Pasien ini mendapatkan penatalaksanaan berupa spironolakton yang merupakan diuretika


hemat kalium yang bekerja ditubulus ginjal dan menahan reabsorbsi Na. pemberian
spironolakton diawali dengan dosis 100-200mg/hari. Bilamana pemberian spironolakton tidak
adekuat bias dikombinasikan dengan furosemid yang merupakan diuretic kuat dengan dosis 20-
40 mg/hari dan diberikan secara bertahap untuk menghindari dieresis berlebihan. Respon diuretic
bila dimonitor dengan penurunan berat badan 0,5 kg/hari yang tanpa adanya edema kaki atau 1
kg/hari bila edema kaki ditemukan. Jika tidak ada respon pemberian furosemid bias ditambahkan
dosisnya, maksimal dosisnya 160 mg/hari. Pengeluaran asites bisa 4-6 liter dan diikuti dengan
pemberian albumin. Target dari pemberian terapi berupa tirah baring, diet rendah garam, dan
terapi diuretika adalah peningkatan dieresis sehingga berat badan menurun 400-800gr/hari.
Pasien yang edema perifer penurunan berat badan 1500 gr/hari.

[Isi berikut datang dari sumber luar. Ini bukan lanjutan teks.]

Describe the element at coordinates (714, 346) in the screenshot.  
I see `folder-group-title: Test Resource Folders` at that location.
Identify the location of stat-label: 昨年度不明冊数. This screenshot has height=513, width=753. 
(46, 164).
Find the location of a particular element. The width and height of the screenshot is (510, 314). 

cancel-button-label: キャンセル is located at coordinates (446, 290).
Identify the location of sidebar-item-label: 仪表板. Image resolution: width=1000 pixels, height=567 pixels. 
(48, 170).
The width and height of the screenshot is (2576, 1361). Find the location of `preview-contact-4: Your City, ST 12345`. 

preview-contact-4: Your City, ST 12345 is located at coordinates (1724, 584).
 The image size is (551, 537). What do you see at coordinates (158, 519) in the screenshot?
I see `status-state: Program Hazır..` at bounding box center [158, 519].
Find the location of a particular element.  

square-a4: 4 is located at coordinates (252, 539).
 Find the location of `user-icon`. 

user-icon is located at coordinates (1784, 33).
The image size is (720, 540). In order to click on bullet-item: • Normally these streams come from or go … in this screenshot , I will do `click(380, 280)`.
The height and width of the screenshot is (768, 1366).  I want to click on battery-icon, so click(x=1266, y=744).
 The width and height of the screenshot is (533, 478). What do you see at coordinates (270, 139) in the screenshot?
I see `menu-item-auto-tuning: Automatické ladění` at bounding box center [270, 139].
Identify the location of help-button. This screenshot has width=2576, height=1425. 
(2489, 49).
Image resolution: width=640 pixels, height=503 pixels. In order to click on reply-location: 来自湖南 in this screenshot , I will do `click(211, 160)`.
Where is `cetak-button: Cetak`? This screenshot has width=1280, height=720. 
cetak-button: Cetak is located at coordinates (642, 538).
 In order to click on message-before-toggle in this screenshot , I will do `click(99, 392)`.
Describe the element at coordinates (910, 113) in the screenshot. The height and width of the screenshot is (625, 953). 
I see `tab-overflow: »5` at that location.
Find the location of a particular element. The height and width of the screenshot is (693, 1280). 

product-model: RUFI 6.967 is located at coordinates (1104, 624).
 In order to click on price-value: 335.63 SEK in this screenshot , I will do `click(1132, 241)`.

Tindakan yang lain berupa parasintesis, baru dapat dikerjakan bila ascites cukup besar
yang dapat menimbulkan kesulitan pernafasan.
Pasien ini didiagnosis dengan Sirosis hepatis dekompensata e.c.susp. HBV (Child-Pugh
C). Mengingat bahwa pengobatan sirosis hepatis hanya merupakan simptomatis dan mengobati
penyulit, secara umum dapat dikatakan bahwa prognosis pada pasien ini buruk.